He also reiterated the demand to restore the mosque at the disputed site. "The right to reconstruct the building belongs to us. The bricks are still there...The place still belongs to Waqf," Dhavan was quoted by News 18 as saying.
Citing the demolition of Babri Masjid in 1992, Dhavan said: "What was destroyed was of Muslims, the right of its reconstruction and restoration can only be with the Muslims."
Senior advocate C S Vaidyanathan, appearing for the Hindu party, told the court that Sunni Waqf Board and other Muslim litigants have failed to prove that Mughal emperor Babur constructed the mosque at the disputed Ram Janmbhoomi-Babri Masjid site in Ayodhya.
He said that it was the case of the Muslim party that the mosque in question was built by the state (Babur) on the land belonging to the state, but it has not been proved by them.
A brief recap of the case
Fourteen appeals have been filed in the Supreme Court against the Allahabad High Court’s 2010 judgment, delivered in four civil suits, which had partitioned the 2.77-acre disputed land equally among the three parties -- the Sunni Waqf Board, the Nirmohi Akhara and Ram Lalla.
Initially, five lawsuits were filed in the lower court. The first one was filed by Gopal Singh Visharad, a devotee of 'Ram Lalla', in 1950 to seek enforcement of the right to worship of Hindus at the disputed site.
In the same year, the Paramahansa Ramachandra Das had also filed the lawsuit for continuation of worship and keeping the idols under the central dome of the now-demolished disputed structure. The plea was later withdrawn.

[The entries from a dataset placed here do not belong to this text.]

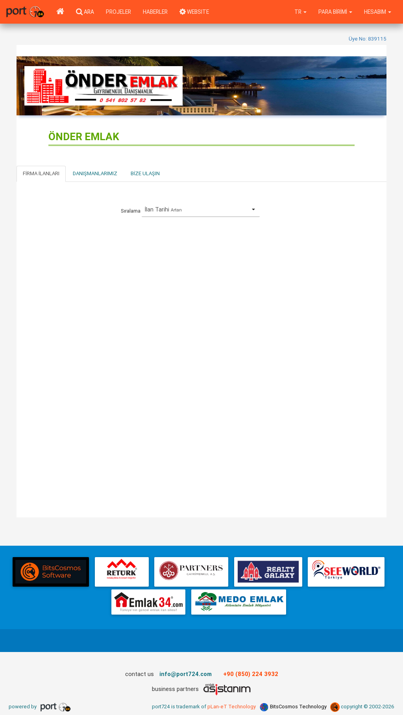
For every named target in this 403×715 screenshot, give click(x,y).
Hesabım (377, 11)
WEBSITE (194, 11)
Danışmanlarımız (95, 173)
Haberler (155, 11)
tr (300, 11)
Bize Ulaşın (145, 173)
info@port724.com (185, 674)
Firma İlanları (41, 173)
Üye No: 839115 (367, 38)
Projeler (118, 11)
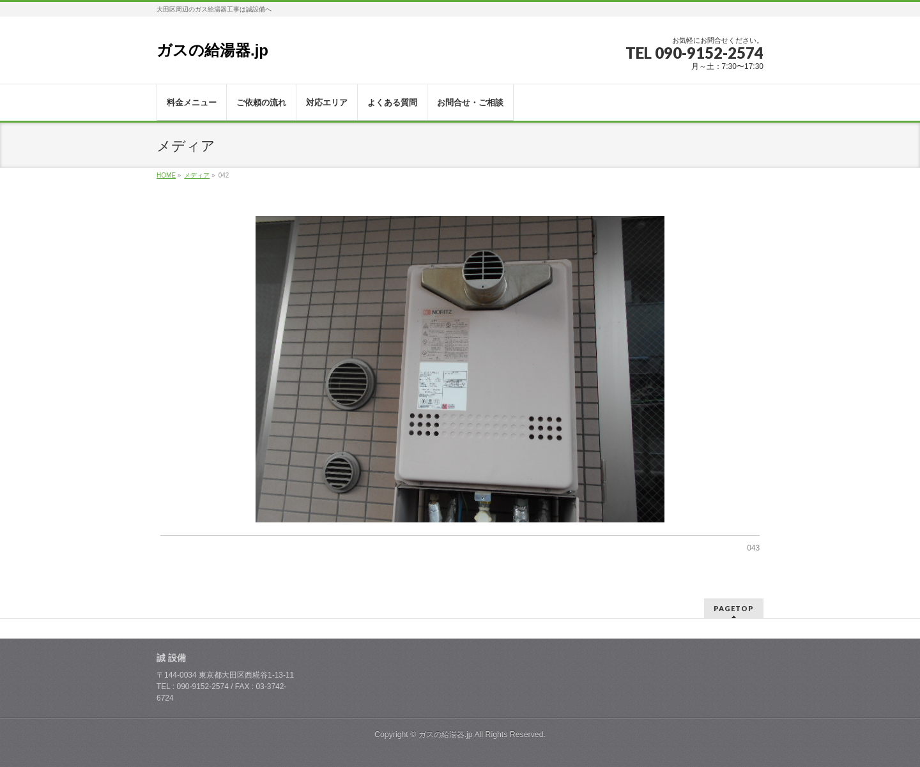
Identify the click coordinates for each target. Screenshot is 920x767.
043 (753, 547)
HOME (166, 175)
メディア (197, 175)
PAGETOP (734, 608)
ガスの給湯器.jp (212, 50)
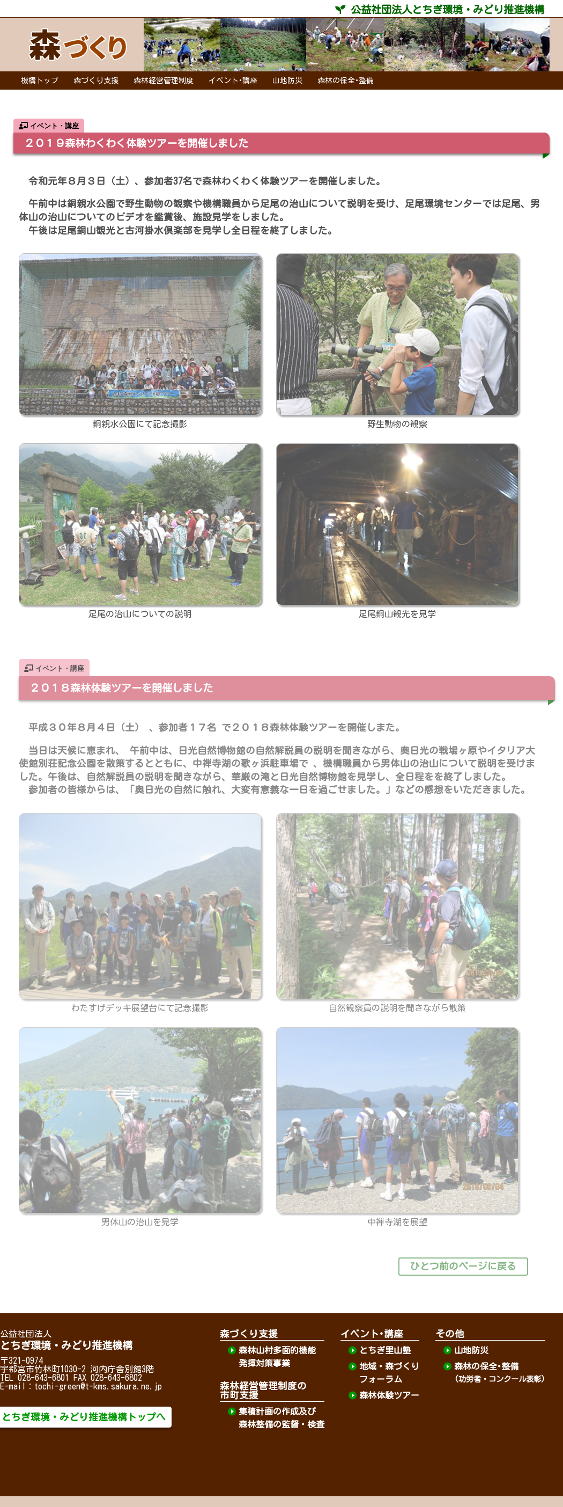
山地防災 (287, 80)
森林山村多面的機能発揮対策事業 (277, 1356)
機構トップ (39, 80)
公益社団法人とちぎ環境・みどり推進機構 (439, 9)
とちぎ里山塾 (385, 1350)
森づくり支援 (95, 80)
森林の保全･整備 (345, 80)
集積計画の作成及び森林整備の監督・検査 (281, 1418)
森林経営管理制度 (164, 80)
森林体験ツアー (389, 1395)
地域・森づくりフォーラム (389, 1373)
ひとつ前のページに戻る (463, 1266)
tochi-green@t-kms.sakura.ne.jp (98, 1386)
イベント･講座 (233, 80)
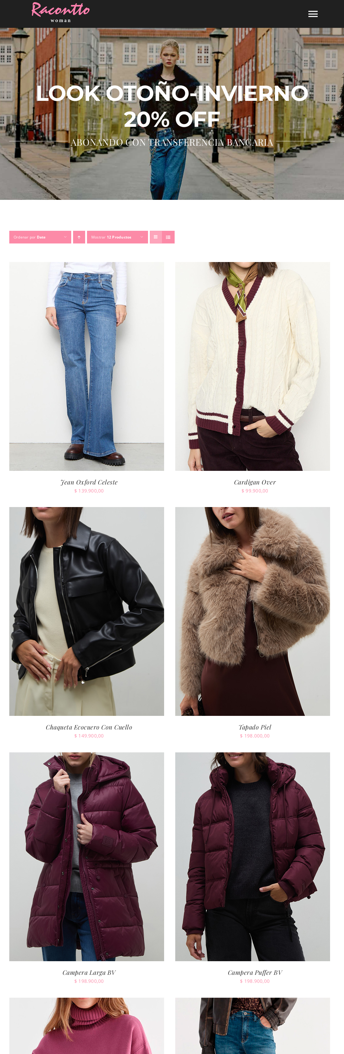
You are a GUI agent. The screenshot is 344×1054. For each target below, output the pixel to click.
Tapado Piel (255, 727)
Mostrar (111, 237)
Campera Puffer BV (255, 972)
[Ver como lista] (168, 237)
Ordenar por (30, 237)
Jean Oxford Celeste (89, 482)
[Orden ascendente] (79, 237)
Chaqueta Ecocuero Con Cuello (89, 727)
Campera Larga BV (89, 972)
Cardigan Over (255, 482)
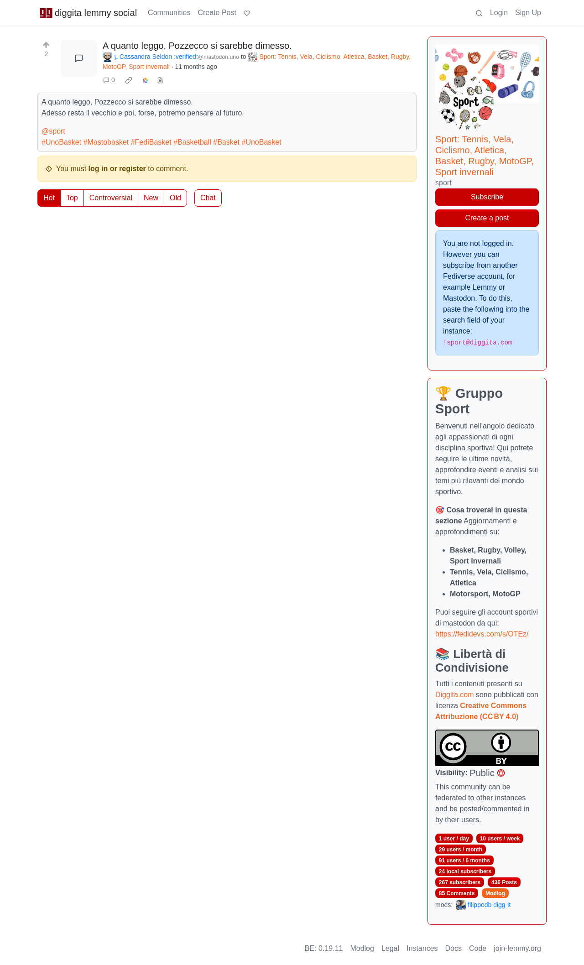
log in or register (117, 168)
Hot (49, 198)
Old (175, 198)
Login (499, 12)
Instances (422, 948)
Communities (169, 12)
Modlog (495, 893)
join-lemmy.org (517, 948)
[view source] (160, 80)
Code (477, 948)
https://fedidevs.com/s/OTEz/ (482, 634)
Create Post (217, 12)
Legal (390, 948)
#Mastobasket (106, 142)
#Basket (226, 142)
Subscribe (487, 197)
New (151, 198)
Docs (453, 948)
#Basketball (192, 142)
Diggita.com (454, 695)
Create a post (487, 218)
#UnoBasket (61, 142)
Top (72, 198)
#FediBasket (151, 142)
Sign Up (528, 12)
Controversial (110, 198)
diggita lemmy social (88, 12)
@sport (53, 131)
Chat (208, 198)
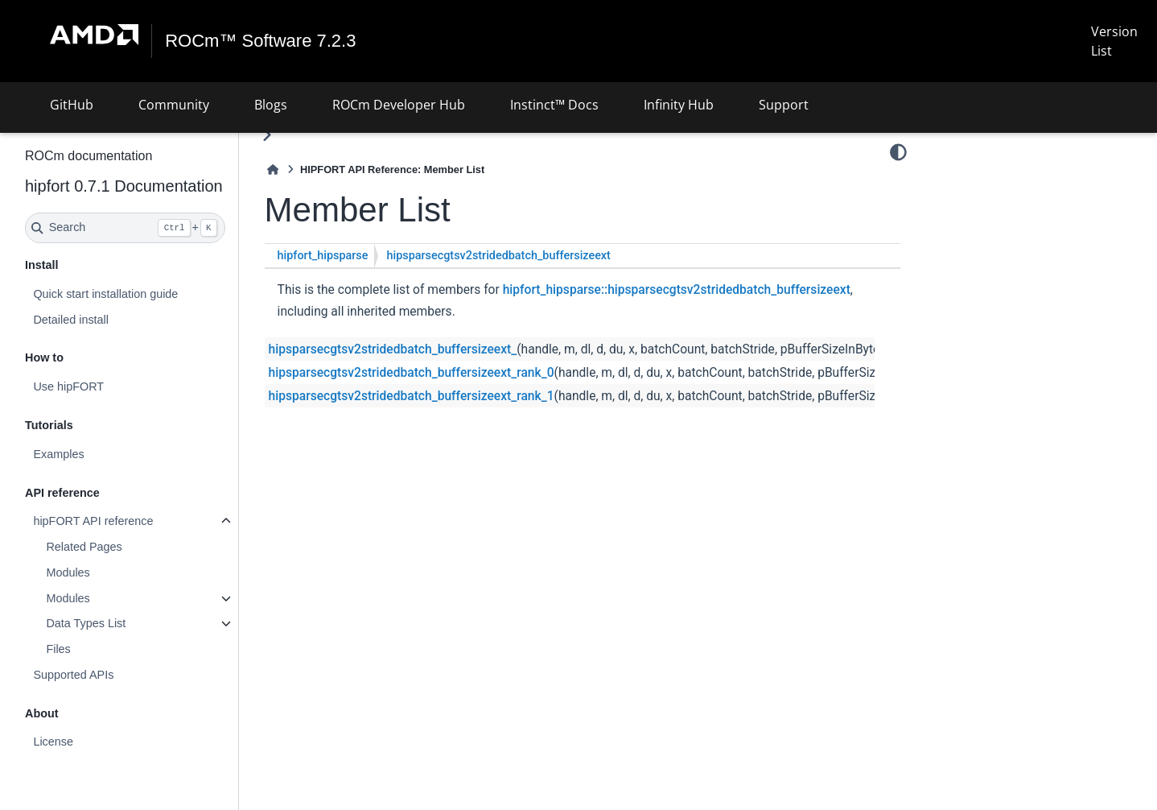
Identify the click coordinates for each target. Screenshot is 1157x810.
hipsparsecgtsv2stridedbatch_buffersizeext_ (393, 349)
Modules (67, 572)
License (53, 741)
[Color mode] (898, 152)
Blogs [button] (270, 105)
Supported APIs (73, 674)
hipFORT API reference (93, 521)
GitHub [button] (71, 105)
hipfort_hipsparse (323, 255)
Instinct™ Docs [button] (554, 105)
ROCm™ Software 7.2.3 (260, 41)
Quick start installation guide (105, 293)
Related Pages (83, 546)
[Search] (125, 228)
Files (58, 649)
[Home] (272, 169)
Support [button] (784, 105)
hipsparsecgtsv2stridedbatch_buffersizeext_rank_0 (411, 373)
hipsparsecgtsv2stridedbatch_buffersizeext (498, 255)
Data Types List (86, 623)
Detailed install (71, 319)
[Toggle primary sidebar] (267, 134)
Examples (58, 454)
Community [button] (173, 105)
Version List (1114, 41)
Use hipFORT (68, 386)
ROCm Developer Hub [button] (398, 105)
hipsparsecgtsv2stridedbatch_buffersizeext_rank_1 (411, 396)
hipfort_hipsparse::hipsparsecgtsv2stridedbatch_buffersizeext (676, 290)
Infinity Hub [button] (679, 105)
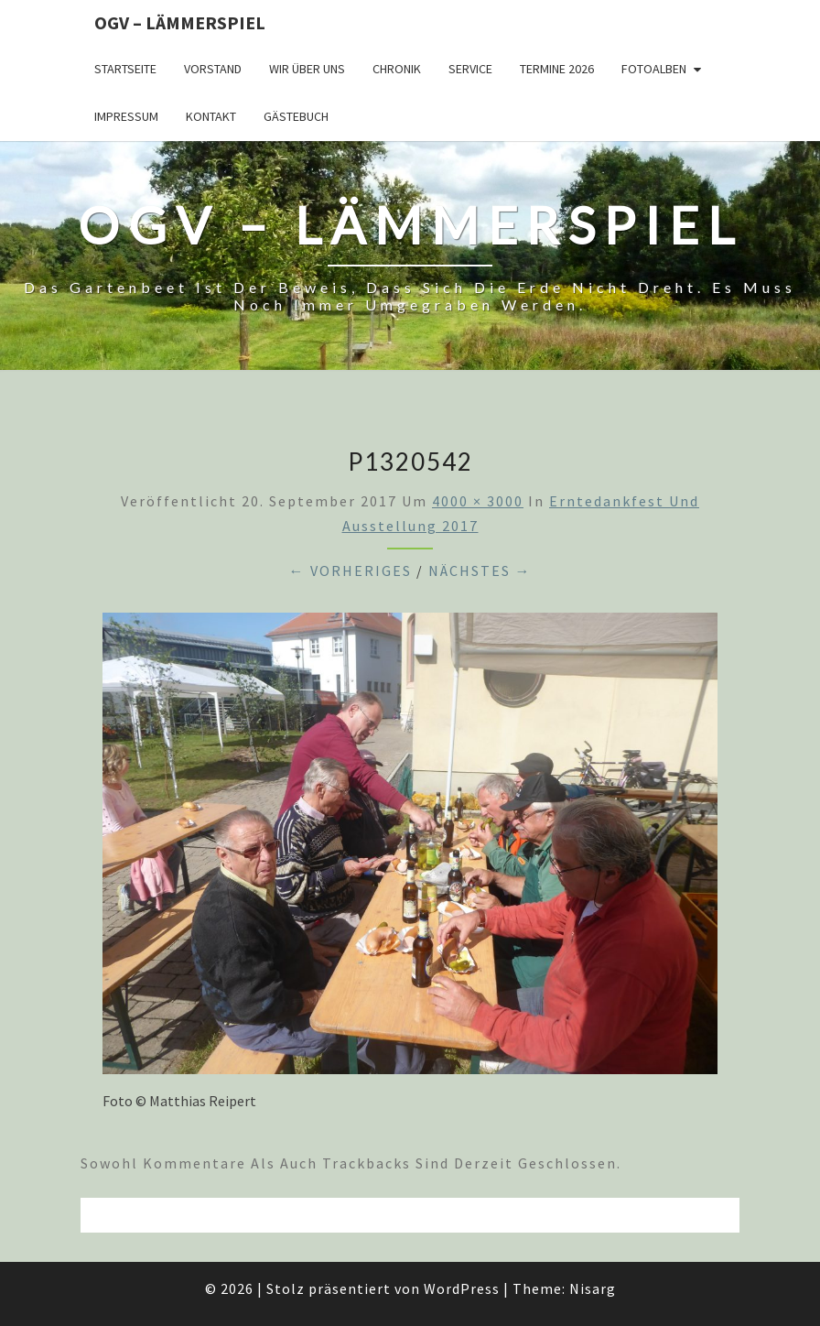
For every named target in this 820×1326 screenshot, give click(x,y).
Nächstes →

Later, the Nirmohi Akahara also moved the trial court in 1959 seeking management and 'shebaiti' (devotee) rights over the 2.77 acre disputed land.
Then came the lawsuit of the Uttar Pradesh Sunni Central Wakf Board which moved the court in 1961, claiming title right over the disputed property.
The deity, 'Ram Lalla Virajman' through next friend and former Allahabad High Court judge Deoki Nandan Agrawal, and the Janambhoomi (the birthplace) moved the lawsuit in 1989, seeking title right over the entire disputed property on the key ground that the land itself has the character of the deity and of a 'Juristic entity'.
Later, all the lawsuits were transferred to the Allahabad High Court for adjudication following the demolition of the disputed Ram Janambhoomi-Babri masjid structure on December 6, 1992, sparking communal riots in the country.